On Fifield's "spiritual mobilization"

"Spiritual mobilization" is his effort to recruit other ministers to the cause. So he is serving, in many ways, as a frontman for a number of corporate leaders. His main sponsors are Sun Oil President J. Howard Pew, Alfred Sloan of General Motors, the heads of the U.S. Chamber of Commerce, the National Association of Manufacturers, they all heavily fund this organization. But what Fifield sets out to do is recruit other ministers to his cause. Within the span of just a decade's time, he has about 17,000 so-called minister representatives who belong to the organization who are literally preaching sermons on its Christian libertarian message to their congregations, who are competing in sermon contest[s] for cash prizes and they're doing all they can in their local communities to spread this message that the New Deal is essentially evil, it's a manifestation of creeping socialism that is rotting away the country from within. Instead they need to rally around business leaders and make common cause with them to defend what they call "the American way of life."

On Fifield's contribution to the alliance between business and Christian leaders

He helps refine the message considerably.
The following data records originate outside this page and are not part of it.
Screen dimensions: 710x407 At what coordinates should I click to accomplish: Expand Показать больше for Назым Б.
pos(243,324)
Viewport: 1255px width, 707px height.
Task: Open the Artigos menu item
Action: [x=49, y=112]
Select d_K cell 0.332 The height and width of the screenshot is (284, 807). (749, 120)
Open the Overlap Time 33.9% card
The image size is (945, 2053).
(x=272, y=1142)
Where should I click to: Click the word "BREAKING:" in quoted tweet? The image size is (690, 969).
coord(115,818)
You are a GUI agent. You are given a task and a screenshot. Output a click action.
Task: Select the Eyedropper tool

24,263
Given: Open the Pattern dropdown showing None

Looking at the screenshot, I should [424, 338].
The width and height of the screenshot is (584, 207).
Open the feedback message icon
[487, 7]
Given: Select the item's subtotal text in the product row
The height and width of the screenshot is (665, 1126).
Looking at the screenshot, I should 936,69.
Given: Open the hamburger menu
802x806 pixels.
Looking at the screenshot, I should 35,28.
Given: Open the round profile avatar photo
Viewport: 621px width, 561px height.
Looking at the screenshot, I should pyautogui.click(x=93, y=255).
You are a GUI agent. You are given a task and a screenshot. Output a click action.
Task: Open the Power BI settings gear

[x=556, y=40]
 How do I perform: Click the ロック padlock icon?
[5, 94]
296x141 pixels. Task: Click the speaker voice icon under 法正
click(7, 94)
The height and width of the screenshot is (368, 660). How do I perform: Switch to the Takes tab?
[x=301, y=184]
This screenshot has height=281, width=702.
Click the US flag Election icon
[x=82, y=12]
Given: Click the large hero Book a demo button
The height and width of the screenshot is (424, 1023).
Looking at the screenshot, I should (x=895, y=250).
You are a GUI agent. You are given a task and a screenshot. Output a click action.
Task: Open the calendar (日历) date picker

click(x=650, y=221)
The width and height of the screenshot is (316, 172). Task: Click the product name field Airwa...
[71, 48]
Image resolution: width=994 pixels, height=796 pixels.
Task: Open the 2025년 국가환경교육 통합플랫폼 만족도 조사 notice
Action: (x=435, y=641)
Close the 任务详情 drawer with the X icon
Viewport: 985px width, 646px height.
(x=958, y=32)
He comes up with the phrase that reduces this Christian libertarian ideology down to a catchy slogan and that slogan is "Freedom Under God," as opposed to the slavery of the state. He popularizes this using the generous funding of his corporate backers ... through a weekly radio program that soon appears on over 800 stations nationwide, through monthly magazines that popularizes the writings of libertarian and conservative authors and most importantly, I think, through a massive Fourth of July ceremony in 1951, a ceremony organized by Cecil B. DeMille, featuring James Stewart as the master of ceremonies, and carried live coast-to-coast over national radio. In that ceremony, as in the magazine and the weekly radio show, he promotes this message that freedom under God is an essential value; that Americans need to cast off the slavery of the state and instead embrace a rugged individualism.

On "In God we trust" appearing on coins and stamps

So the phrase "In God we trust" comes from an often forgotten stanza of The Star-Spangled Banner. It goes: "Then conquer we must when our cause it is just, and this be our motto — 'In God is our trust.' " That stanza was largely forgotten until the Civil War when that phrase "In God we trust" is plucked out of that line and placed on coins. And it is done so at the urging of religious leaders who believe the Civil War has come as a result of America's original sin, of not officially being founded as a Christian nation. And they ask the secretary of Treasury to correct that and he does so by placing it on coins.

The phrase appears on coins intermittently over the next 50 or 60 years. Theodore Roosevelt tries to have it removed — he believes it's close to sacrilege — but the public outcry prevents him from doing so. During this moment of the Eisenhower years, the phrase flourishes and it does so first when it's placed on a stamp in 1954. Then [in] 1955, Congress decides to add it to not just coins but to paper money. And in 1956, they move to make it the country's first official national motto.

On the use of "God bless America" in presidential speeches

President Reagan is the innovator when it comes to the use of "God bless America." A study by communication scholars David Domke and Kevin Coe shows previously only one president had used that phrase to close a speech out and it's an inauspicious occasion — it's President Nixon in 1973 trying to talk his way out of the Watergate scandal. But Reagan quickly makes it a fixture of all of his speeches, so much so that we can't imagine a president ending a speech without some variation of "God bless America."